== Excerpted data
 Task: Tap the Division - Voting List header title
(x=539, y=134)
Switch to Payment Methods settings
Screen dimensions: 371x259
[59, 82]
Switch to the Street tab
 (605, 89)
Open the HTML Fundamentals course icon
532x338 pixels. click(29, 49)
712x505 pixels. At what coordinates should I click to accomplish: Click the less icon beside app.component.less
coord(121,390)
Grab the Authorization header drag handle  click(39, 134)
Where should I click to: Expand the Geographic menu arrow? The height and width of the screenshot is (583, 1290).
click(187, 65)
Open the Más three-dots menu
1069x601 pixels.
====
→ **Do this**
Copy out the lines of the listing word for word, starting with the line that contains "Grab the Authorization" and continuing through the end of the listing.

→ **Task result**
Grab the Authorization header drag handle  click(39, 134)
Where should I click to: Expand the Geographic menu arrow? The height and width of the screenshot is (583, 1290).
click(187, 65)
Open the Más three-dots menu
1069x601 pixels.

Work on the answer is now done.